Reactive arthritis
- Reviewed by Robert H. Shmerling, MD, Senior Faculty Editor, Harvard Health Publishing; Editorial Advisory Board Member, Harvard Health Publishing
What is reactive arthritis?
Reactive arthritis is an uncommon disease that causes inflammation of the joints and, in many cases, other areas, particularly the urinary tract and eyes. It is triggered by an infection, usually by a sexually transmitted organism or by certain gastrointestinal bacteria.
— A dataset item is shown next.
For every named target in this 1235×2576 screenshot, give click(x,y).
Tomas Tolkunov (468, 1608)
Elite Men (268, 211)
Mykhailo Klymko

The most common infection causing reactive arthritis is the sexually transmitted disease (STD) chlamydia. Reactive arthritis can also be caused by gastrointestinal infection from bacteria such as Salmonella, Shigella, Campylobacter or Yersinia, infections that can cause diarrhea and vomiting. These bacteria often are found in contaminated food or water. While these infections are common, reactive arthritis is not. One theory about why some people seem to be more prone to develop reactive arthritis is that they have a certain genetic makeup. Supporting this theory is the observation that up to 60% of people with reactive arthritis carry a gene called HLA-B27, compared with 8% of the general population.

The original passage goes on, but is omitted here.